● Given request A
In the entries from the pointing dataset, change "magnifier" to "magnifying glass" and rewrite the lines that begin at the line that has "You are a computer-use" and stop after the last line of the entries, keeping everything else unchanged. Leave the pictures out of your answer.

━━━ Extracted text

Marvel Nightcrawler has Amazing Agility and Excellent Fighting. This suggests a Rogue. A higher Fighting might have suggested a Dexterity Fighter. He seems masterful at the hit-and-run combat tactics of a Rogue.


Bamf: The Nightcrawler Teleportation Power

• Nightcrawler can teleport at-will rapidly.
• He "bamfs" via a "Brimstone Dimension".
• He must know where he is teleporting or there can be mishaps.
• If in a known location or in line of sight, his teleports are accurate and safe.
• His teleport range is roughly 2.5 miles (4 km).

The Bamf doesnt negate any falling acceleration. To travel the sky, he appears for a split second then jumps again before falling, and occasionally teleports to ground to land and jump upward again.


Where is the Brimstone Dimension? Its main feature is reddish grayish cloud with a scent of sulfur. In some illustrations, its land seems like a dry rocky wilderness with a perpetual hazy sunset all around the horizon with dim purplish above. Nightcrawler is a child of Azazel. Azazel is a member of the Neyaphem, a group of ancient Human mutants who exhibit demonish powers, and self-identify with demons. An other group of ancient mutants, the Cheyarafim exhibit angelish powers. These Cheyarafim banished all of the Neyaphem to the Brimstone Dimension. Azazel can escape Brimstone briefly but gets pulled back there.

The D&D version of the Brimstone Dimension works well enough as a dominion in the Astral Sea. Brimstone shares affinity with a Demon plane, such as Carceri as a place of prison.

The Neyaphem and Cheyarafim are Human but exhibit Fiend and Celestial powers, respectively. Possibly this mutant magic is Psionic, being innate with mental themes. Debatable but fair, the Neyaphem are mutant Tieflings, and the Cheyarafim mutant Aasimars. They emerge from within the Human species via mutations that entangle the opposing Astral magics. Nightcrawler inherits this Fiend Ancestry, but he himself is a Human mutant without Tiefling powers. Actually, Azazel engineered the innate teleportation power that Nightcrawler exhibits. It is part of a plan to escape Brimstone.

━━━━━━
━━━ Records supplied

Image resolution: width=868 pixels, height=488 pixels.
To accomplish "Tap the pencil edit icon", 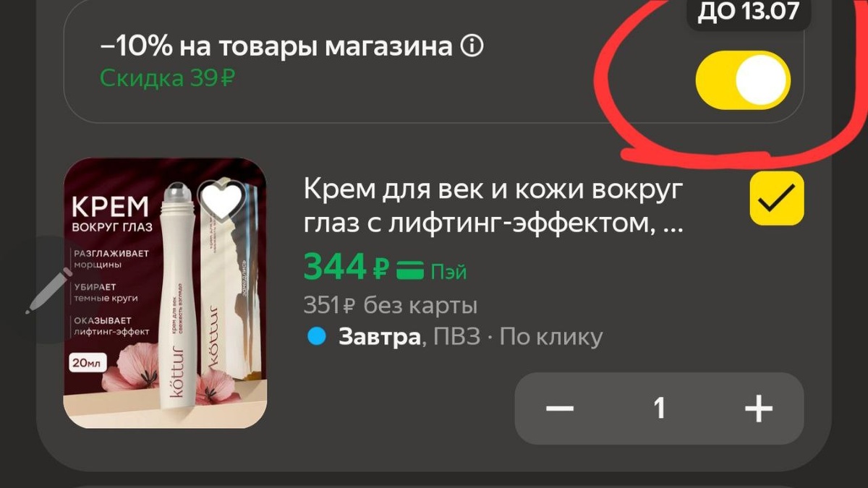I will pyautogui.click(x=49, y=289).

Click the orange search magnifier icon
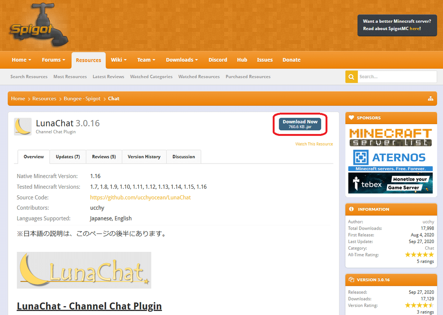[351, 76]
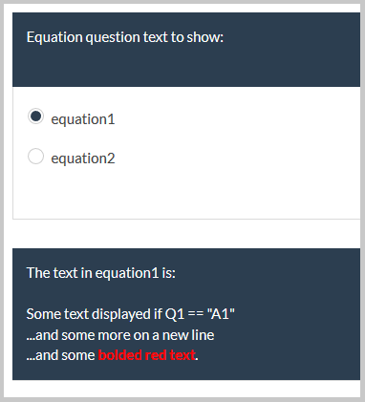Click the '==' operator in the text

196,314
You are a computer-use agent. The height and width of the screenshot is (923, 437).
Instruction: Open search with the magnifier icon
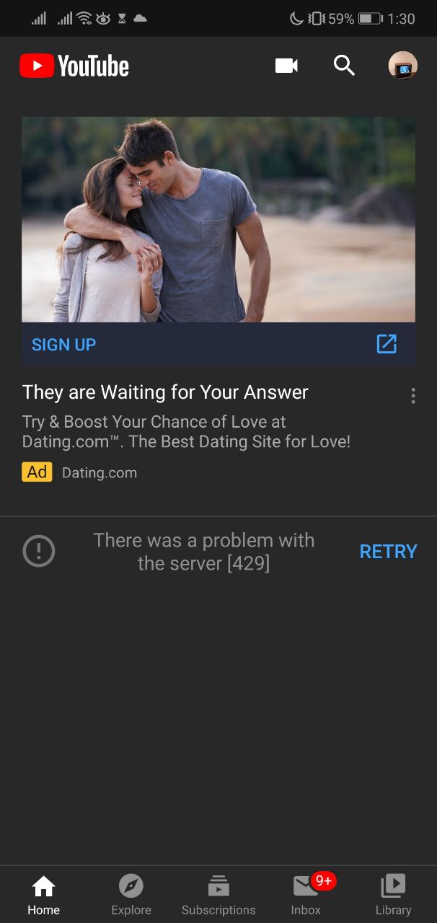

━━━━━━

● Given request B
From the Nightcrawler text, copy word for word the passage that begins at the words "Where is the" and stops after "place of prison.".

● Worked solution A
You are a computer-use agent. The height and width of the screenshot is (923, 437).
Instruction: Open search with the magnifying glass icon

● Worked solution B
Where is the Brimstone Dimension? Its main feature is reddish grayish cloud with a scent of sulfur. In some illustrations, its land seems like a dry rocky wilderness with a perpetual hazy sunset all around the horizon with dim purplish above. Nightcrawler is a child of Azazel. Azazel is a member of the Neyaphem, a group of ancient Human mutants who exhibit demonish powers, and self-identify with demons. An other group of ancient mutants, the Cheyarafim exhibit angelish powers. These Cheyarafim banished all of the Neyaphem to the Brimstone Dimension. Azazel can escape Brimstone briefly but gets pulled back there.

The D&D version of the Brimstone Dimension works well enough as a dominion in the Astral Sea. Brimstone shares affinity with a Demon plane, such as Carceri as a place of prison.